◆ **Task prompt**
All of the data that follows needs to be printed again, exactly as it reads.
##### Data for the task #####
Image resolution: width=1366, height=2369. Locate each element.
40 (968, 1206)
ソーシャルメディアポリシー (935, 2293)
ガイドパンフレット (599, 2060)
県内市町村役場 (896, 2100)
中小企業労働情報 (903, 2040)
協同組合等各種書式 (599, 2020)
#####
◆ **Result**
Image resolution: width=1366, height=2369. Locate each element.
40 (968, 1206)
ソーシャルメディアポリシー (935, 2293)
ガイドパンフレット (599, 2060)
県内市町村役場 (896, 2100)
中小企業労働情報 (903, 2040)
協同組合等各種書式 (599, 2020)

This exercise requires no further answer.